On and on it went until I was at the point where I’d outsourced almost everything mundane or not related to my primary means of making an income. Grocery delivery. In-home au pair for child care. Accountant. Housekeeper.

And then one day earlier this year, I was in my front yard with my little girl and husband, and I pulled a weed. And then I pulled another weed. And another.

And an hour later, the whole family had weeded the yard and we all felt great. I turned to my husband and said, “Why are we paying people to do this for us?”

By this point, work, motherhood, and maintaining baseline fitness took up every spare second of my life. There simply wasn’t time to pull weeds. But I realized something huge about myself: I like digging in the dirt. It clears my mind and it feels productive and good.

After that, we let go of our yard staff and I started putting in fewer hours at work. It was a conscious and considered choice.

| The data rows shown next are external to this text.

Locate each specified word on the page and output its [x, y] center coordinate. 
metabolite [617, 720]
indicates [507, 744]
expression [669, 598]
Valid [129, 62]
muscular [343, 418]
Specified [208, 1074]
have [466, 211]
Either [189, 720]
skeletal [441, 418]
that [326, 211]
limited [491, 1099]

I took it to the extreme — hiring out many things, especially certain aspects of child care and our morning routine, that I really wanted to do myself.

My Wall Street predisposition tells me to hire someone to build this Web site. I’m not a Web design pro. But, building my own Web site feels satisfying — so much so that I’m willing to risk having it be not perfect so that I can get the benefit of learning and creating something new. I am spending hours doing something that a pro could do in 15 minutes. But it’s worth it because I love learning. Energy boost.

When in doubt, hire it out — or teach yourself.

What tasks boost your energy? Which tasks drain? What could you outsource? What have you already outsourced that you’d maybe like to do yourself?